WHAT IS BEING ASKED ▸
Everything from the line that contains "Open the 'take a look' link" to the final line of the data, both ends included, must be set down exactly, apart from the pictures.

---------- EXERCISE DATA

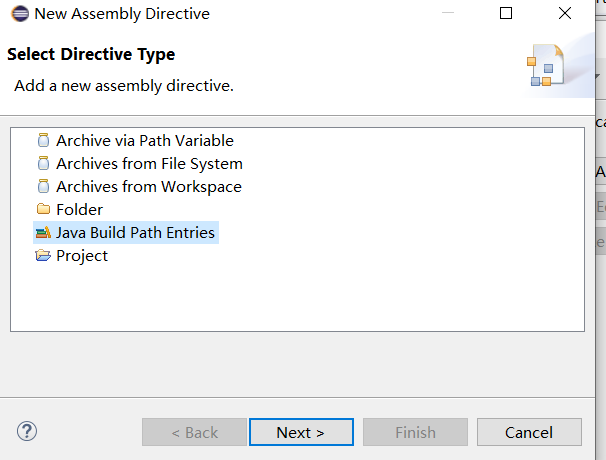Click the Eclipse icon in title bar
606x460 pixels.
pyautogui.click(x=19, y=14)
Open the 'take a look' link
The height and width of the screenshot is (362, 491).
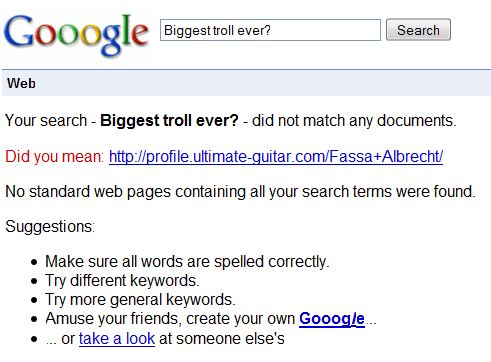coord(117,339)
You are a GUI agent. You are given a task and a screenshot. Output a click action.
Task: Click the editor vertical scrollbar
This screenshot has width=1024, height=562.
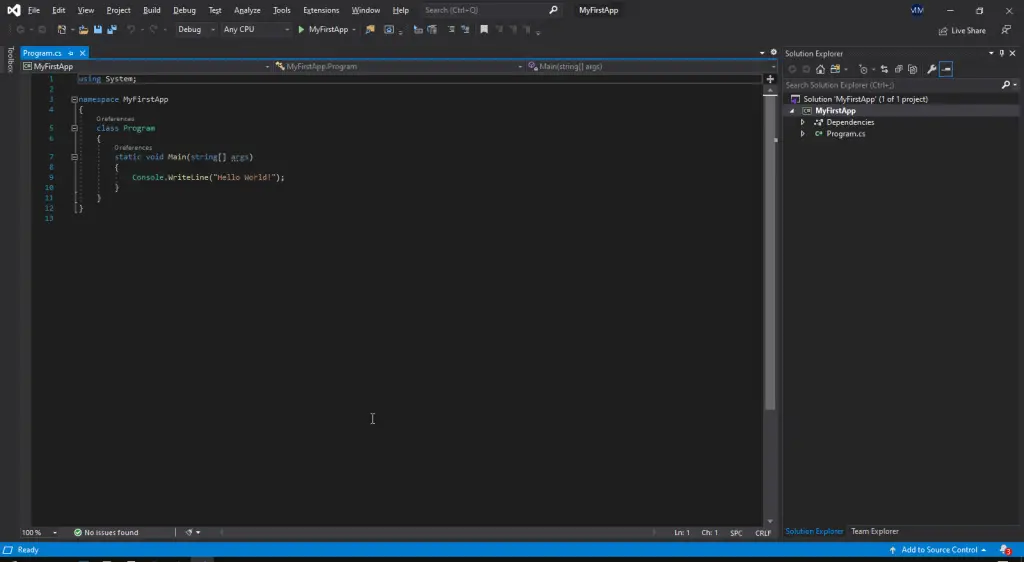tap(770, 250)
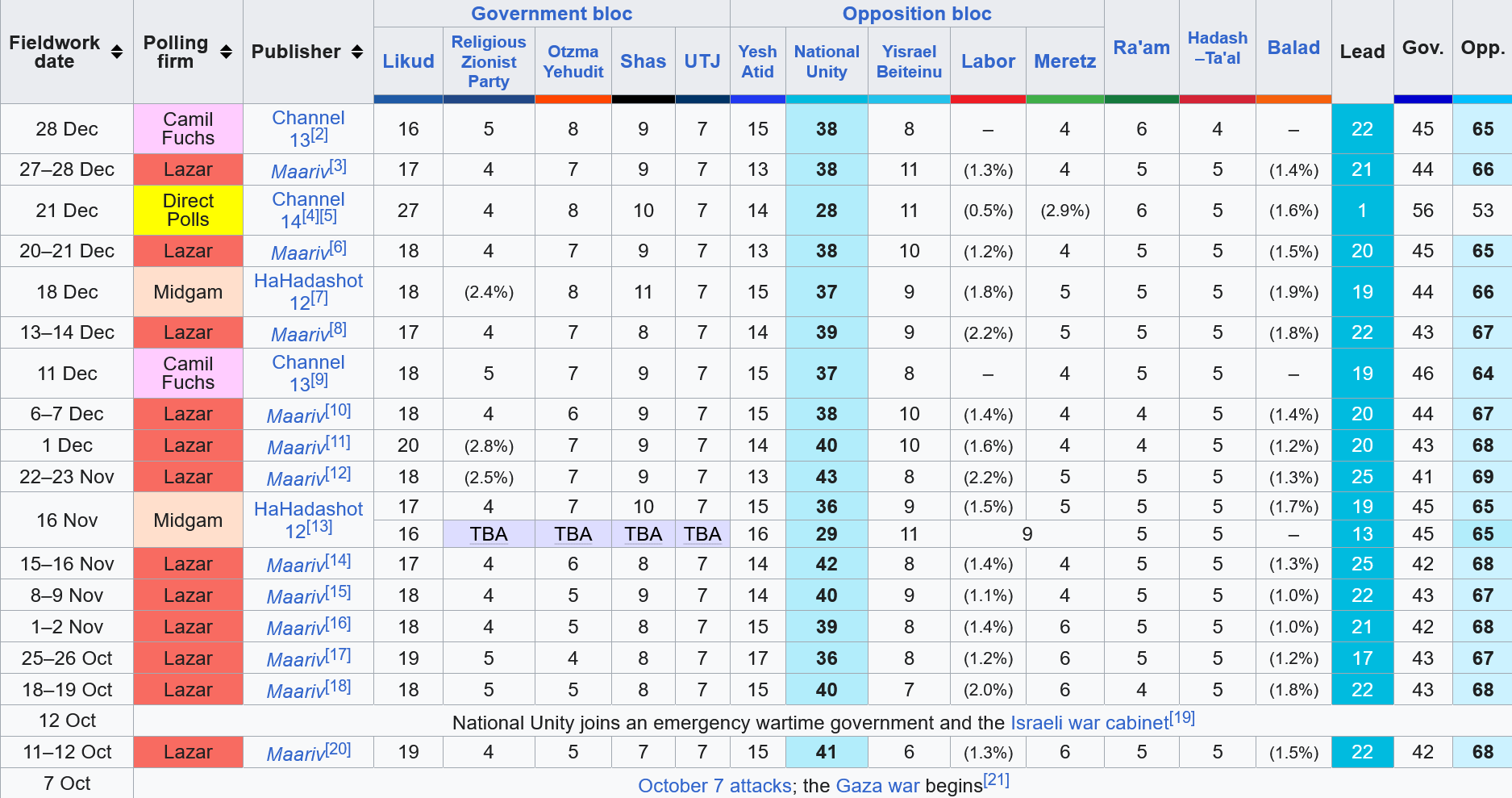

--------------------

RESPONSE TO THIS TASK ▸
Open the 'take a look' link
The height and width of the screenshot is (362, 491).
coord(117,339)
You are a GUI agent. You are given a task and a screenshot. Output a click action.
Task: Click the editor vertical scrollbar
This screenshot has width=1024, height=562.
tap(770, 250)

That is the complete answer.